You’ve seen them stacked six high on cargo ships pulling into port, the multi-colored mosaic of corrugated metal boxes carrying products from the other end of the ocean. Built for seamless transition between ships, trucks and trains, the standard size for these crates of steel or aluminum is usually 20-feet long. Worldwide, there’s the equivalent of 34.5 million at that length.

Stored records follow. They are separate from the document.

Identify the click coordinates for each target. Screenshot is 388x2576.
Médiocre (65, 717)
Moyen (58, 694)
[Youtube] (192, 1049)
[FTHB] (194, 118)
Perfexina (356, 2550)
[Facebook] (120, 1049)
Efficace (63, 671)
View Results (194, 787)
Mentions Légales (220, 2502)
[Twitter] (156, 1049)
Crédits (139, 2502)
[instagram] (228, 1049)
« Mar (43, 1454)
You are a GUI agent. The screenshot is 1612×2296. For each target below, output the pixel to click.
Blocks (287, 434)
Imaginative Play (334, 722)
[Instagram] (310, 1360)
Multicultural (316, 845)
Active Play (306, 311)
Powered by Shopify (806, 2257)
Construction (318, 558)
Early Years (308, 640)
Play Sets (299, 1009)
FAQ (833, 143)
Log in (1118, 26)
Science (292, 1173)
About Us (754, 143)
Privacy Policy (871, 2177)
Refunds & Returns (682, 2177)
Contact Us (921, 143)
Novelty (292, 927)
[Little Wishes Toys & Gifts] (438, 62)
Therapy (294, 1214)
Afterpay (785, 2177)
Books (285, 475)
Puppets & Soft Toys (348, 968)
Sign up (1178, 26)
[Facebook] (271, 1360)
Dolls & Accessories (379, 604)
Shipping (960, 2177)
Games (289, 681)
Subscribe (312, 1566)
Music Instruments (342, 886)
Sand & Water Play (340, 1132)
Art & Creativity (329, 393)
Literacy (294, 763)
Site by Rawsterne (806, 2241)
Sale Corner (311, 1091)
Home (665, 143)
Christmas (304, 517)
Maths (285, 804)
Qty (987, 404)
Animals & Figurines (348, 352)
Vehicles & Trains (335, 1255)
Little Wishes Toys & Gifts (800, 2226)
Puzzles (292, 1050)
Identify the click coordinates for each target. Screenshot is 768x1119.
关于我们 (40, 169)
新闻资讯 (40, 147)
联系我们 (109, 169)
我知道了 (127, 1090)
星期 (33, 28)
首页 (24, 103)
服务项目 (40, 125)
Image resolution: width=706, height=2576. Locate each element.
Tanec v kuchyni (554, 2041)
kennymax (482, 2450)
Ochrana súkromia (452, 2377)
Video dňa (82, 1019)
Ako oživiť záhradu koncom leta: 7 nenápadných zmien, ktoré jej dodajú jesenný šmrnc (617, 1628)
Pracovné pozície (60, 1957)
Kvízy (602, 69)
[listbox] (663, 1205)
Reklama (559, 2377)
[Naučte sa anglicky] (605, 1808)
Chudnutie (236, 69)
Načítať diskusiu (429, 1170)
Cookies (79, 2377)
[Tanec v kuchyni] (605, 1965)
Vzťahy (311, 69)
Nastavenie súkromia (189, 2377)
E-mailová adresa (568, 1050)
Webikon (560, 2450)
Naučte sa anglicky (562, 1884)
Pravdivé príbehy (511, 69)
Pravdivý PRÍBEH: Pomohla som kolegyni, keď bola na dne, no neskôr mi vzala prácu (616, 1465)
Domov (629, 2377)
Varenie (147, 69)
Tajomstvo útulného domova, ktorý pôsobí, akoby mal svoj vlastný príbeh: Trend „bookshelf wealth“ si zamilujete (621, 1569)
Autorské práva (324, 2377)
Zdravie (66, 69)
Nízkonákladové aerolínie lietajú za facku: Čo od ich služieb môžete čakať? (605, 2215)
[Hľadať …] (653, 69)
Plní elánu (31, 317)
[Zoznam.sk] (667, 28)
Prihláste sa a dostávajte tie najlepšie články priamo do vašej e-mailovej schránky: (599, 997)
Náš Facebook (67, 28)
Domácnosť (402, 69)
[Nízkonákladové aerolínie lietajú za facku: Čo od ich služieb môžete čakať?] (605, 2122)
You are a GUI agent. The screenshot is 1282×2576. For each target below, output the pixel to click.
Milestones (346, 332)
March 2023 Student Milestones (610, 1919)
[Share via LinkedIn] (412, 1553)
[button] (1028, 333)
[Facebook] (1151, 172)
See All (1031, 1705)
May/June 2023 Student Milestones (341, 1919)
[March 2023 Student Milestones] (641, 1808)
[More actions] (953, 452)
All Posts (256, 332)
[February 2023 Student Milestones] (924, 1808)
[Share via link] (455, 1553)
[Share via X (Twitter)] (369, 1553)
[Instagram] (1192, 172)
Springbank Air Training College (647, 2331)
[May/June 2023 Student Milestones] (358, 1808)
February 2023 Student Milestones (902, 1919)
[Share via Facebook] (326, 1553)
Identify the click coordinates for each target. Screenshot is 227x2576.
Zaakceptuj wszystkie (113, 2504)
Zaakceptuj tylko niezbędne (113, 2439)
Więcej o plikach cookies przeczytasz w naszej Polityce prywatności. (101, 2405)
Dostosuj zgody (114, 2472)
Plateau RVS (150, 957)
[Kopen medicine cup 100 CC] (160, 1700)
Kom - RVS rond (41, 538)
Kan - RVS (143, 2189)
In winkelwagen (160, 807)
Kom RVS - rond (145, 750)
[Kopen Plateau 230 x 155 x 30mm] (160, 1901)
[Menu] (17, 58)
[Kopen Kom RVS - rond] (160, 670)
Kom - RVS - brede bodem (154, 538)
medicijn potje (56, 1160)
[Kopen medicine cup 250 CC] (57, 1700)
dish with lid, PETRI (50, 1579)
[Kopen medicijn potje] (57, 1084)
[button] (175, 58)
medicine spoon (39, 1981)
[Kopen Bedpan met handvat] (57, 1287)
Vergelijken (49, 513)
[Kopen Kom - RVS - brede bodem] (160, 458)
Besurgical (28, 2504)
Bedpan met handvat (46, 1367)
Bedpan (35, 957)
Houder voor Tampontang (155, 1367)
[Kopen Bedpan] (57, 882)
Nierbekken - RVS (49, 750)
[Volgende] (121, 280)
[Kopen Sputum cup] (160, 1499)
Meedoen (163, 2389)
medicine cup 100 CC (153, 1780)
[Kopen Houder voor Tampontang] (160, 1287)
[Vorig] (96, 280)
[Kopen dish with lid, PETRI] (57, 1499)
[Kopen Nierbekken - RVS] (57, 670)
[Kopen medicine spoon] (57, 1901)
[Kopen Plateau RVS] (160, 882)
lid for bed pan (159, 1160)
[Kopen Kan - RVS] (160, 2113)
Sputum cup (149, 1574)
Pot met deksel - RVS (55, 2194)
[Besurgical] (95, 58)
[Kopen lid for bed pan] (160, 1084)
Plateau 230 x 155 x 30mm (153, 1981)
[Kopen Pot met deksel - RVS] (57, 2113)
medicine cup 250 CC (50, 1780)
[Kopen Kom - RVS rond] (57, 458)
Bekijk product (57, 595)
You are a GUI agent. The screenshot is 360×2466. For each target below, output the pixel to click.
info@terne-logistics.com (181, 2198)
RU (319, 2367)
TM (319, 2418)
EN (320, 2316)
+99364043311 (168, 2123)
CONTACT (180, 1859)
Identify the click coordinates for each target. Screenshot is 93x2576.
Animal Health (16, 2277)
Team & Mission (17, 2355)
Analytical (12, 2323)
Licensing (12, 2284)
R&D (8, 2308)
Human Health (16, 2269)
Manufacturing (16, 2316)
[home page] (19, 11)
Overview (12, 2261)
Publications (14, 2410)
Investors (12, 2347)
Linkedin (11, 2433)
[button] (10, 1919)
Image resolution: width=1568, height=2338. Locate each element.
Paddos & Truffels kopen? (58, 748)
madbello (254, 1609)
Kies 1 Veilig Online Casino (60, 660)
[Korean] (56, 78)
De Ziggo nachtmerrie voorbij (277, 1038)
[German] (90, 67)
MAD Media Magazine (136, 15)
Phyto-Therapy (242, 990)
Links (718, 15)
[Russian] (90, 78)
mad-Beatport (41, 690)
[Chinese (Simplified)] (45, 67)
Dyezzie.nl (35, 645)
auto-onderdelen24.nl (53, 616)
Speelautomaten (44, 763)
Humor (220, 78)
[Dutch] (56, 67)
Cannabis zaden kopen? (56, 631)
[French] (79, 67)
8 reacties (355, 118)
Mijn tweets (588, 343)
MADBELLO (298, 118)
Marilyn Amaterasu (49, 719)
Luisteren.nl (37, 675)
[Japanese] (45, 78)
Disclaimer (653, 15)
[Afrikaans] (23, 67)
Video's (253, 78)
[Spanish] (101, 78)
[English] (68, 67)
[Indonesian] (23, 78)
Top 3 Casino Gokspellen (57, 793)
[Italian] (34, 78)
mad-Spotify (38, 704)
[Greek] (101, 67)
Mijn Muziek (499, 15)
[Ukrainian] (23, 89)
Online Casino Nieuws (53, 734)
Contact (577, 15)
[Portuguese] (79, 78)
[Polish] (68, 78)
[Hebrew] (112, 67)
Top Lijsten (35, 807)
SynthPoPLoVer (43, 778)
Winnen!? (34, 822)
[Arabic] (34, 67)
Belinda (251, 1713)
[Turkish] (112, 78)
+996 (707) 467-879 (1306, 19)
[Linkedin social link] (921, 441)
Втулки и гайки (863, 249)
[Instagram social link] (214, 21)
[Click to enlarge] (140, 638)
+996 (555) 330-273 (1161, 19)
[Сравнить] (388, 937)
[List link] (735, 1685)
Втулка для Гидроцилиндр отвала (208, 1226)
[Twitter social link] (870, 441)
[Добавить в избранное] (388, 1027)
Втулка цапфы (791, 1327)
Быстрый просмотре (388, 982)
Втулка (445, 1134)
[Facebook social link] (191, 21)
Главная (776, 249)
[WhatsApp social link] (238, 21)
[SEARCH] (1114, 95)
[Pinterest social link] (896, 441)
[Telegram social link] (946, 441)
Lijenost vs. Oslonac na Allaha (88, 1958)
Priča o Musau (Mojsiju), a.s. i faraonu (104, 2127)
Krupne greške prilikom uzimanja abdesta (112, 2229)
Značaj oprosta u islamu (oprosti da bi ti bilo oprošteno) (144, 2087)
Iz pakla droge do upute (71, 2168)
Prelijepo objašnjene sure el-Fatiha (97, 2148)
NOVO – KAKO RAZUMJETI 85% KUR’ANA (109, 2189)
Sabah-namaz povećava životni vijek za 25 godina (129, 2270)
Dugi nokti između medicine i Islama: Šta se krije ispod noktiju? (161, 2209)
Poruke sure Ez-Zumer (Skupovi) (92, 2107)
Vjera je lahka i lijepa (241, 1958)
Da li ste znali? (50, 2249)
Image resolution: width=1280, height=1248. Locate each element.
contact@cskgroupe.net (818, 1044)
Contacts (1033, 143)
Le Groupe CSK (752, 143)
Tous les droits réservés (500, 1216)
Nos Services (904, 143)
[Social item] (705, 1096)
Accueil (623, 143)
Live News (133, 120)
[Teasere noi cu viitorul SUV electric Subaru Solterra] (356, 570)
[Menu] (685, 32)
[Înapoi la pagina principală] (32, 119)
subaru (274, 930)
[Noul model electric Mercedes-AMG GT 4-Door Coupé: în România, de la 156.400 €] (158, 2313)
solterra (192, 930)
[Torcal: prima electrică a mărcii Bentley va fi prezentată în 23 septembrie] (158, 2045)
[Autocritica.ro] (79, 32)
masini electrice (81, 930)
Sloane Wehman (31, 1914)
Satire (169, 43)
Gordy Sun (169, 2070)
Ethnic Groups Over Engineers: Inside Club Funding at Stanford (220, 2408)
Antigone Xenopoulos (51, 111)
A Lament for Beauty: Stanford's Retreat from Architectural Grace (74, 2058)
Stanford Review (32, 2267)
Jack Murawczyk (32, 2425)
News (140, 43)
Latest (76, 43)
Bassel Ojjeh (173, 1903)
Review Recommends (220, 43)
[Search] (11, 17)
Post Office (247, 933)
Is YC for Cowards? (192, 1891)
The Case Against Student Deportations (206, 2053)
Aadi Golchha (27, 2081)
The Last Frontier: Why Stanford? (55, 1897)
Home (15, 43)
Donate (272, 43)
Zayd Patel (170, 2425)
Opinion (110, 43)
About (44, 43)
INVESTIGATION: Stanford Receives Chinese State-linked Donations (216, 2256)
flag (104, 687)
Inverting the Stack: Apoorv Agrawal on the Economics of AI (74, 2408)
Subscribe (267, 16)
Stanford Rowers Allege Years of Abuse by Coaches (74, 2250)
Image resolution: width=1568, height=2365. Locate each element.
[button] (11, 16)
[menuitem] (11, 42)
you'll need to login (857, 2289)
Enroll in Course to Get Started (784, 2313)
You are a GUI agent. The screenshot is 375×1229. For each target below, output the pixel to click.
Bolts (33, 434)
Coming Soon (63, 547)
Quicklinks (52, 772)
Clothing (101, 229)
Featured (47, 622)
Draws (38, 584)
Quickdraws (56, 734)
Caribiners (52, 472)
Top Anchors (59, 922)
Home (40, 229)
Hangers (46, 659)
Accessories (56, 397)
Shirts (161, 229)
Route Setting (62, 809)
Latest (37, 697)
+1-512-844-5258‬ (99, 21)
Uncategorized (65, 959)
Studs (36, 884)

The container’s best asset is its near-endless reusability, a quality that’s attracted those outside the maritime industry. We at NationSwell have written before about how these boxes revitalized downtown Cleveland by lining empty parking lots with pop-up shops, how a homeless man lived in one while he cleaned up a Southern California beach, and how they could be converted into solar power cubes. Seemingly all-purpose, we decided to look into some of the other surprising ways shipping containers are being (re)used to solve social problems. Here’s three inspiring projects we found:

Urban Agriculture

The United States imported more than $100 billion in food in 2013, the bulk of which is grown overseas in places like China, India, France and Chile. Rather than having our produce shipped to us in a container, two Massachusetts entrepreneurs — Brad McNamara and Jon Friedman — converted the boxes into Freight Farms. Inside their containers, dense stacks of plants and vegetables grow hydroponically, meaning their roots reach into a mineral-rich solution rather than dirt. “Our goal was to create a system that works the same in Alaska as it does in Dallas,” Friedman tells Outside magazine. It’s all controlled by computer — the intensity of the LED grow lights, the water’s pH balance, the density of nutrients released through the irrigation system — so crops can grow year-round. “Each farm is a WiFi-enabled hotspot, so your farm gets put down, it’s plugged in and it’s immediately on the web,” McNamara tells the local public radio station. Using a mobile app, farmers can set alerts and alarms. “So if you’re at home and it’s really cold outside, your farm’s covered in snow, you don’t actually have to leave your house to go check on things,” he adds. Each container can produce the equivalent of one acre’s worth of food.

Commercial Redevelopment

Reclaiming industrial materials is often a go-to for urban redevelopment. On the Jersey Shore, shipping containers that might have once been docked in the Newark Bay ports are being converted into stores and artists studios on the beach. In Asbury Park, N.J., Eddie Catalano sells ice cream; on a boardwalk nearby, another container run by Sari Perlstein offers boutique clothing. “I actually never thought it would be possible to get all the equipment that I need in such a small space,” Catalano tells the local paper. “Lo and behold, six years later, it works. It definitely works.” He says the structures aren’t the “most attractive,” but they’re highly functional. “It handles the elements well, it handles the weather well,” he adds. During Hurricane Sandy, the big box stayed firm on the boardwalk. Perlstein’s brick-and-mortar store, on the other hand, wasn’t spared from the flooding. It’s why she moved her operation into the box on the boardwalk. Now, “if there were a horrific storm we can get a crane and move that thing off. We can take it away,” she says. “That is a plus. Because if it was a building again, you’d just wave it goodbye.”

Homes for the Homeless

Hardy structures, watertight and designed not to rust, shipping containers have been proposed as a solution to our housing crunch. In Myrtle Beach, S.C., the Veterans Housing Development, a recently founded nonprofit, is refurbishing shipping containers into a permanent place for homeless veterans to stay. “Anyone notices and sees homeless veterans on street corners and in tent cities around the Horry County area, and around the country. … I have a passion for this because I hate seeing veterans out there on the streets,” Brad Jordan, a disabled veteran and the nonprofit’s executive director, tells The State. “There’s a lot of funding available for veterans housing, but not a lot of housing available.” The group recently finished their first one-bedroom home and displayed it at a fundraiser. Their ultimate goal is to create a gated village somewhere in town, “a secure and safe environment with programs that are going to assist the veterans,” Jordan adds. “If we build 40 [homes], there would be 40 filled tomorrow. The need is there.”